One of the many efforts to fight corruption in Brazil was the enactment of Law No. 12,846/2013, which came into force on 29 January 2014 and is commonly referred to as the Brazilian Clean Companies Act (BCCA).
Although having become the central piece in the anti-corruption framework, not many precedents are available for interpreting the BCCA provisions.
The BCCA and other laws coincided with Operation Car Wash, the precedent-setting investigation into corruption, cartel and money laundering involving Petrobras and other government-owned or controlled companies, spreading throughout the country to investigate different sectors. In this regard, one of the aspects that allowed for the magnitude of Operation Car Wash was that every individual and company that wanted to settle had to present information on new violations. Seen as an investigative tool rather than a right for investigated parties, settlements were essential for moving the investigation forward.
The negotiated resolutions provide critical information to the authorities, precipitate the damages compensation and do not overload the judicial system. Considering the publicly available information and the lack of clear judicial precedents, this chapter will lean on precedents from leniency agreements to navigate the evolution of the Brazilian anti-corruption arena – especially because negotiated resolution is, in itself, part of the evolution.
The enforcement against violations related to the wide spectrum of corruption, including bid-rigging, defrauding contracts with the public administration and defrauding governmental inspections and investigations, may expose companies to multiple statutes that can be enforced by overlapping authorities, leading to multiple sanctions.

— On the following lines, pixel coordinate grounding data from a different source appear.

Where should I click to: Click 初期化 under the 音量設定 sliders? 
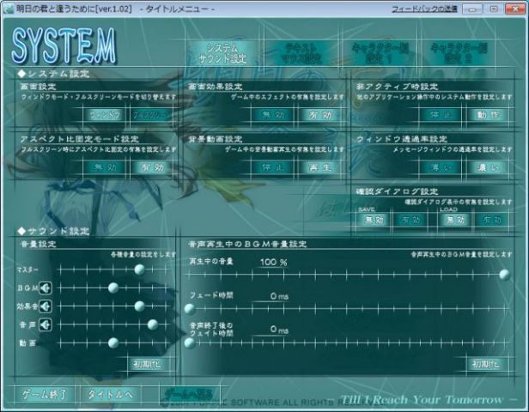(146, 363)
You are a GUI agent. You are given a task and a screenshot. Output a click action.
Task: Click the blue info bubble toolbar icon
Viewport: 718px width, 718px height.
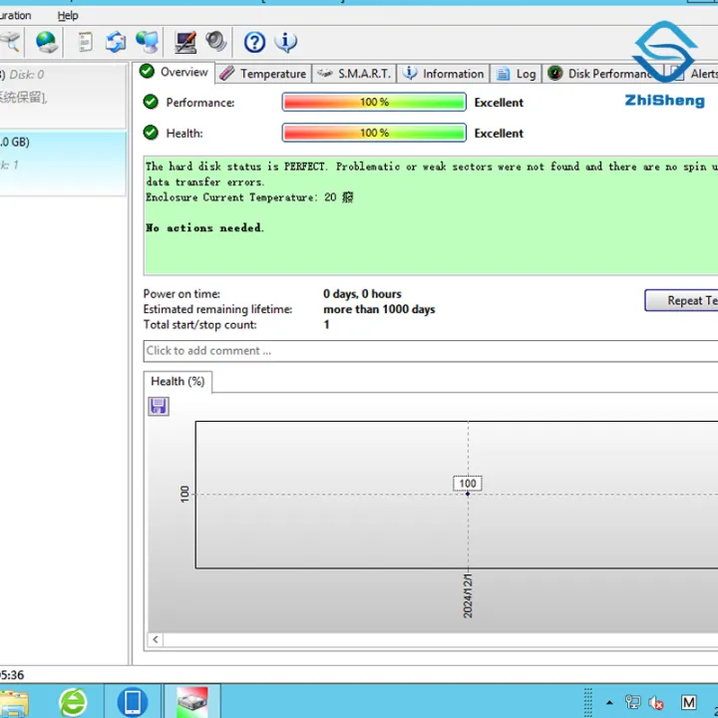click(286, 42)
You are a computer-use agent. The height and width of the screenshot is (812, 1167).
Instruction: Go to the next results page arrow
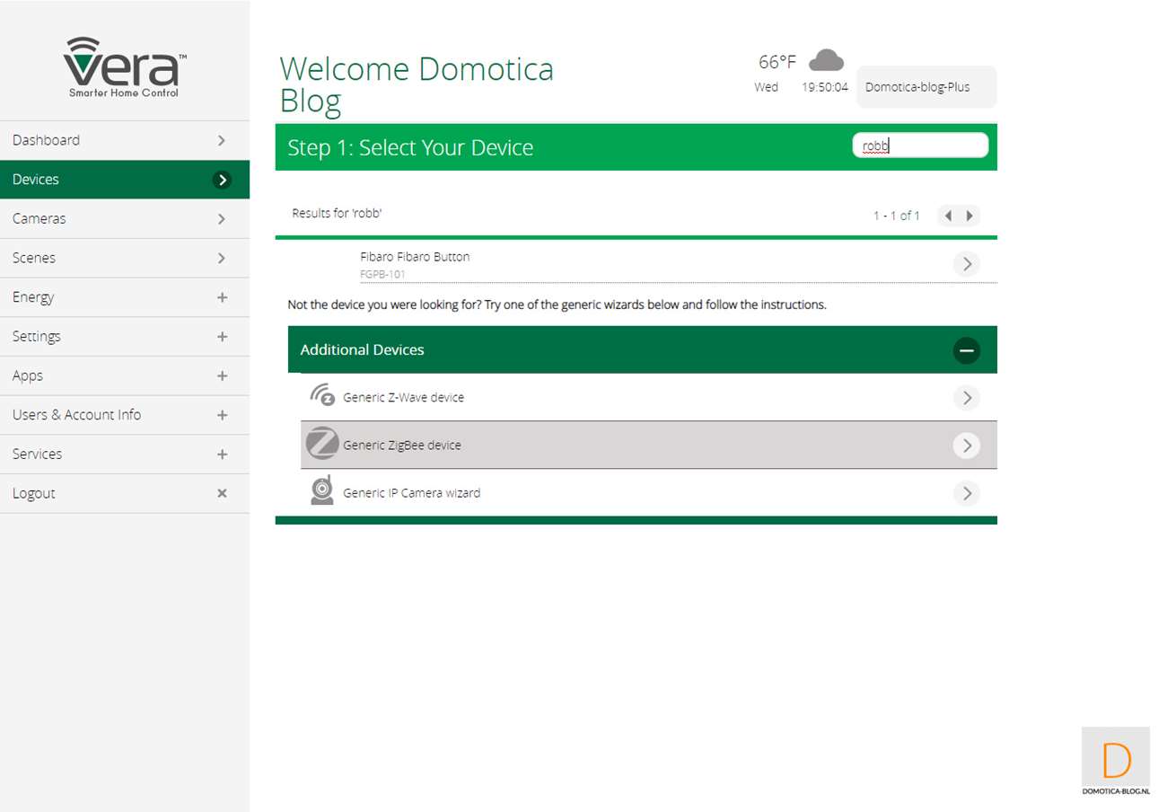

The main Brazilian statutes that might be applicable to the referred conduct are the Improbity Law, the BCCA and the Public Procurement Act (PPA).
On the federal level, the key authorities involved in enforcing these laws and negotiating leniency agreements are the Office of the Comptroller General (CGU), the Office of the Attorney General (AGU) and the Federal Prosecution Office (MPF).
Number of MPF’s leniency agreements per state
In summary, the CGU is the competent authority to enforce the BCCA, concurrent with the affected government entities, and to enter into leniency agreements. The AGU, a regulatory agency that represents the Central Federal Office, has jurisdiction to enforce the Improbity Law and has been participating in the negotiation of leniency agreements at the same table as the CGU. The MPF is the competent authority to prosecute individuals and has concurrent jurisdiction to enforce the Improbity Law and the BCCA.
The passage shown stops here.